Monday, 18 March 2019

Spot the Frippet: the readies.

Have you got the readies?

Probably not, nowadays, because most of us are using cards instead of real money - and to make things even worse the cards aren't even made of card, but plastic.

It may be convenient, but think: what is a miser to do?

Or the tooth fairy?

Money has been round longer than there have been any history books to record it. It probably started off with clay tokens issued by warehouses in China, India, Babylon or Egypt, but the idea of money didn't spread steadily around the globe. The trouble is that money depends upon there being someone you trust to issue the stuff - and that isn't a given even nowadays, as can be seen with the rapidly increasing worthlessness of the currencies of countries such as Zimbabwe and Venezuela.

If you do have someone trustworthy in charge, then what is likely to happen about money is this: you start off by giving someone a block of something valuable, like metal, in exchange for goods. The block of metal gives you a bad back, and so the trustworthy person in charge puts his mark on smaller pieces of metal and tells everyone that counts just the same as a bigger bit. Everyone is dubious, but they're all fed up with having bad backs and so they try it out, and on the whole people find it works.

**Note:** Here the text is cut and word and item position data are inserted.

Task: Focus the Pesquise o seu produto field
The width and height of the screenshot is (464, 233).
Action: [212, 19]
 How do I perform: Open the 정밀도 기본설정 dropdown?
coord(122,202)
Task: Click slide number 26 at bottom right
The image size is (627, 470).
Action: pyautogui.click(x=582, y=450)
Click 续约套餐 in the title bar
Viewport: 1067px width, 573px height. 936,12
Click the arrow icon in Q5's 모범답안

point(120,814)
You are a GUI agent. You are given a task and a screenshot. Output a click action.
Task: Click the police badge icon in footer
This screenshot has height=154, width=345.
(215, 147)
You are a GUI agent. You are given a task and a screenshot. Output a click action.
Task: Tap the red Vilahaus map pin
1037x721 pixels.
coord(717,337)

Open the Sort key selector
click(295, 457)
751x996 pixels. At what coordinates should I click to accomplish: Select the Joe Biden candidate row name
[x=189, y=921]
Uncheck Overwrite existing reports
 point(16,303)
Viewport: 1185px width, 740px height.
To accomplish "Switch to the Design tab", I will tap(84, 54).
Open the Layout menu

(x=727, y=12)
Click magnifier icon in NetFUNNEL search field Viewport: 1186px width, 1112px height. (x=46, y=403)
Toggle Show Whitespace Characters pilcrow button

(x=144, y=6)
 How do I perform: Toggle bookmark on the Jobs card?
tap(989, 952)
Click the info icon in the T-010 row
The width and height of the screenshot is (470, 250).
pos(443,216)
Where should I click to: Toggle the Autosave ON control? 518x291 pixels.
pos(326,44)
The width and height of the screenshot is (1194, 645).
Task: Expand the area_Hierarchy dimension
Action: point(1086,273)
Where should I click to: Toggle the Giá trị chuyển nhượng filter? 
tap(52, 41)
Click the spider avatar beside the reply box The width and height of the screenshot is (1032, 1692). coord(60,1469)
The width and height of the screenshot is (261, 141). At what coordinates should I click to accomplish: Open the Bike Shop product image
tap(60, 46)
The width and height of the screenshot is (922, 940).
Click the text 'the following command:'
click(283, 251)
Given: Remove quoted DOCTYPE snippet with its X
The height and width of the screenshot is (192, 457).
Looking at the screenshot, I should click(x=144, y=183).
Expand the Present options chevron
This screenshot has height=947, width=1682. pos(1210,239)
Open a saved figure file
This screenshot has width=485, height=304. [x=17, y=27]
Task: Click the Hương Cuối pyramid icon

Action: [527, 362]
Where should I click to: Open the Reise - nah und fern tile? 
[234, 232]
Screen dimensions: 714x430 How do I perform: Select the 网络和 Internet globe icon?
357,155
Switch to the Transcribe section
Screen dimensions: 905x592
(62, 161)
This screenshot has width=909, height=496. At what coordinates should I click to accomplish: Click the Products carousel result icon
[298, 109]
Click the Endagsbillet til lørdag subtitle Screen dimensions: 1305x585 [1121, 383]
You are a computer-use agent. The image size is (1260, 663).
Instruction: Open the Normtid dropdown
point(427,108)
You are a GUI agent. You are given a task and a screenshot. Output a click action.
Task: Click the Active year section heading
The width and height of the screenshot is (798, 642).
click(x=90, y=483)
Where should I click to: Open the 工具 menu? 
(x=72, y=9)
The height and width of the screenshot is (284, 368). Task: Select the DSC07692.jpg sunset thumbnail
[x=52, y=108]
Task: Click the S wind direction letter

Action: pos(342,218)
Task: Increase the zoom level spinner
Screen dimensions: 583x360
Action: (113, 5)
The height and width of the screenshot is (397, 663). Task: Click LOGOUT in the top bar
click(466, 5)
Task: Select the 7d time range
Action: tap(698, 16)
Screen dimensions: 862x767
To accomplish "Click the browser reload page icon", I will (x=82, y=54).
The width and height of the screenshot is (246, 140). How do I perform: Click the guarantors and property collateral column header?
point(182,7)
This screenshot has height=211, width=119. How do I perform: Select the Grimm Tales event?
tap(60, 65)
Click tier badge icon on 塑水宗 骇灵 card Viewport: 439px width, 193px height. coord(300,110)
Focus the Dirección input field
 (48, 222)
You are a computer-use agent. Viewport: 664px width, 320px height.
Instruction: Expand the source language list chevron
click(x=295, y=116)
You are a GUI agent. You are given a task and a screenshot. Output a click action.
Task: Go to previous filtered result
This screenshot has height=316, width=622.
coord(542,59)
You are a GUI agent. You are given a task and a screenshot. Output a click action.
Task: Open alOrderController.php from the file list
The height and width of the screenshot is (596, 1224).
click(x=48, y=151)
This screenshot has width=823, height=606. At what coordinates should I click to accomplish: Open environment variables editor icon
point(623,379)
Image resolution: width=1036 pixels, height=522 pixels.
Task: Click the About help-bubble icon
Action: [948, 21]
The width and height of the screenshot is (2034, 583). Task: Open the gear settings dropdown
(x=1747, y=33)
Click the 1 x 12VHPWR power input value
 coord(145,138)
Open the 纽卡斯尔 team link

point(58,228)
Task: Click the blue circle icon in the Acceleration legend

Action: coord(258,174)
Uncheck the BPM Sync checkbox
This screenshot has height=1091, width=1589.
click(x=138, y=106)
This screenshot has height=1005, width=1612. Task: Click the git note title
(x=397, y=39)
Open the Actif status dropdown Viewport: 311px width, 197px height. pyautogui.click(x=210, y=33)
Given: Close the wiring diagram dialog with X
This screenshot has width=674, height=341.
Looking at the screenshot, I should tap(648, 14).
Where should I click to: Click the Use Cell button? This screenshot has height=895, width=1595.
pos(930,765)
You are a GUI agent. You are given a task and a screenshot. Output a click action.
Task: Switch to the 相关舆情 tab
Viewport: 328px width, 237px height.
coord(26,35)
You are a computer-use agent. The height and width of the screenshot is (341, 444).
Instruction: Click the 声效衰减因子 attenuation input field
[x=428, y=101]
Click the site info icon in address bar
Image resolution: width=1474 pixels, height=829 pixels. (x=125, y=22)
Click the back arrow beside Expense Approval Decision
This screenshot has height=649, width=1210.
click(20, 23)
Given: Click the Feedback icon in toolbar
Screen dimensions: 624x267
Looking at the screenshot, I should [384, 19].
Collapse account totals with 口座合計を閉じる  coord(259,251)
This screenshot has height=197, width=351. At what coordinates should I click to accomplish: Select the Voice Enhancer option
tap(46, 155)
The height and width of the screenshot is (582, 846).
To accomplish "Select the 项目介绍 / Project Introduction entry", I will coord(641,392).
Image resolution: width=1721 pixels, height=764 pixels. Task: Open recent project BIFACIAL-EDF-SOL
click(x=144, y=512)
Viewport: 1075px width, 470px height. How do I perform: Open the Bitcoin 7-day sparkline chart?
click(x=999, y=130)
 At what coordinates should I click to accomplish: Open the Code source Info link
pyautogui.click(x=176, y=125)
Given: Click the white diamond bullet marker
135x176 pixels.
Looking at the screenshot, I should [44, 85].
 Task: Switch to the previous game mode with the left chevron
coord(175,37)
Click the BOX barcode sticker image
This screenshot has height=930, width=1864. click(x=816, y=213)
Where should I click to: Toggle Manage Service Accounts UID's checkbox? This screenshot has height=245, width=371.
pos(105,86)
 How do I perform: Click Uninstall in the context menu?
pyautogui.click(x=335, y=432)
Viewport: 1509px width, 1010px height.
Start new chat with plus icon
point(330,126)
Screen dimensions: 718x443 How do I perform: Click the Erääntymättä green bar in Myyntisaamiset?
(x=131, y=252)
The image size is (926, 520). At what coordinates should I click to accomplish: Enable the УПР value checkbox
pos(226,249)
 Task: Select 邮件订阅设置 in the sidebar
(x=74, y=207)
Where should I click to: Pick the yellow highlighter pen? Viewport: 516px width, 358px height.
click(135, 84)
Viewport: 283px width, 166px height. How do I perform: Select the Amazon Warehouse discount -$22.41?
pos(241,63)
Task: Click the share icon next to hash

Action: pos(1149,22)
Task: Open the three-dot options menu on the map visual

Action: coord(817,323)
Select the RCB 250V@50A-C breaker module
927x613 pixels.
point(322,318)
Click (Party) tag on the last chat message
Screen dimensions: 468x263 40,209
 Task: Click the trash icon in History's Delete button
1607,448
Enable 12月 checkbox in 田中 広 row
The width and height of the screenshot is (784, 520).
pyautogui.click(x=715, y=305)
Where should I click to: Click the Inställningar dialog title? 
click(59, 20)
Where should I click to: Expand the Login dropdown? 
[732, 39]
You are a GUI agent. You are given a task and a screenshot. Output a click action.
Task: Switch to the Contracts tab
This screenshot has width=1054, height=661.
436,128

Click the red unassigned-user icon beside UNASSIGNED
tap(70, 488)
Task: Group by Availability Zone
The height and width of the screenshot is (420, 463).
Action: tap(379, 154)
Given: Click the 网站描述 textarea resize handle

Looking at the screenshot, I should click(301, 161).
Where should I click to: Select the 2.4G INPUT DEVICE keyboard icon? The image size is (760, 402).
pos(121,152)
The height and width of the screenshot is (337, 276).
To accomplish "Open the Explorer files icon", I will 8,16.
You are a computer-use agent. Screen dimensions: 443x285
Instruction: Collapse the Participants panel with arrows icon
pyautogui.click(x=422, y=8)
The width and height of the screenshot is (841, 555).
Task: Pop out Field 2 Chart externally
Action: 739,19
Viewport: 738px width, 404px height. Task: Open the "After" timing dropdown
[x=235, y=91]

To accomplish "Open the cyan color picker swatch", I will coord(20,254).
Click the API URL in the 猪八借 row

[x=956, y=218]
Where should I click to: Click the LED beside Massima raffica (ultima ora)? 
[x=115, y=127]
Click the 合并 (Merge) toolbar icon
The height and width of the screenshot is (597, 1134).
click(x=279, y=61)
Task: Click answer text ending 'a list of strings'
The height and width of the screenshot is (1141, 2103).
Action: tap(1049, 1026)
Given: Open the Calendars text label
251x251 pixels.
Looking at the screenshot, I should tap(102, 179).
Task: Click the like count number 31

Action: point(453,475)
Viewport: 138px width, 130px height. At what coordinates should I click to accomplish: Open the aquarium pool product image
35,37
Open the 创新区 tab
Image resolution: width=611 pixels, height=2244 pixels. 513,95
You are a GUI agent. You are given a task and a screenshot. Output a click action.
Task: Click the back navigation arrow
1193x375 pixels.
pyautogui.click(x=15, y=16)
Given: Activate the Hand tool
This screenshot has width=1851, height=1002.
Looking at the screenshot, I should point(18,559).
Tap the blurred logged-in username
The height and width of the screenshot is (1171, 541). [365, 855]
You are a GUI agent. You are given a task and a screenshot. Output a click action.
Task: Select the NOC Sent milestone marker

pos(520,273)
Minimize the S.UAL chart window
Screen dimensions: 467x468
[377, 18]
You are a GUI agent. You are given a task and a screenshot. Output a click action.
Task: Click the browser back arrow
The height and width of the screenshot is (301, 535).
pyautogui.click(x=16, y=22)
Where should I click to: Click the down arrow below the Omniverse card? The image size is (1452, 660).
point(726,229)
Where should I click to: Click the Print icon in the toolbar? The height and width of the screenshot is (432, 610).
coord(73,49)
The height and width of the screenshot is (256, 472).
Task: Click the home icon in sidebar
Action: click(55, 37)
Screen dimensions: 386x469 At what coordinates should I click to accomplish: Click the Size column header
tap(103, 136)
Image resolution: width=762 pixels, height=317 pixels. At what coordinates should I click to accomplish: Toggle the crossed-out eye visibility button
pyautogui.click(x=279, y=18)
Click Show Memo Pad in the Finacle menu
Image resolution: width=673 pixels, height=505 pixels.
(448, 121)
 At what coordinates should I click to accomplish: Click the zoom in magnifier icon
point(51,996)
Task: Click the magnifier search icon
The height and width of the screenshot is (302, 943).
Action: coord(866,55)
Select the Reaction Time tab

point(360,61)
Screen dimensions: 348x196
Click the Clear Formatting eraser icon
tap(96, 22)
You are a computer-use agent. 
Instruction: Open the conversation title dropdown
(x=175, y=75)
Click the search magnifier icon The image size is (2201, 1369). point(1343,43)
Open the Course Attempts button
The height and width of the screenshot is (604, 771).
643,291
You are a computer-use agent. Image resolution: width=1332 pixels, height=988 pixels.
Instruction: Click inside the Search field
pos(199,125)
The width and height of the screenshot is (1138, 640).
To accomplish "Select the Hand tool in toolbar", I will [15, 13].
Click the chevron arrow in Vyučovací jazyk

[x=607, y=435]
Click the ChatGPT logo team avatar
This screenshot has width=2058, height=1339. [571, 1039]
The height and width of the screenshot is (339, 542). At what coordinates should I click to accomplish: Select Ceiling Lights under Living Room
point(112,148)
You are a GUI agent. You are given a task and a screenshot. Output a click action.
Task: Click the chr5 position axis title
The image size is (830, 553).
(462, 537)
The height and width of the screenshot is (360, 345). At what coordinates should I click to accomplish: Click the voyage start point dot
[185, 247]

What the money has looked like has varied over the years. There were cowrie shells, of course, and, later, bronze copies of cowrie shells. There has even been money in the shape of small spades; but in the end the bad-temper of the people who had to mend people's worn-out pockets tended to encourage coins to be made as small flat discs.

It's been lovely to carry small but exquisite works of art around with us for thousands of years:

File:GREAT BRITAIN, VICTORIA 1889 -CROWN a - Flickr - woody1778a.jpg
British crown (quarter of a pound sterling) photo by Jerry 'Woody'

Ah well. Perhaps soon our plastic cards might start being beautiful.

And, really,
why shouldn't they be round, as well, and made of something precious?

Spot the Frippet: the readies. This is short for ready money. The Old English form of the word ready was rǣde.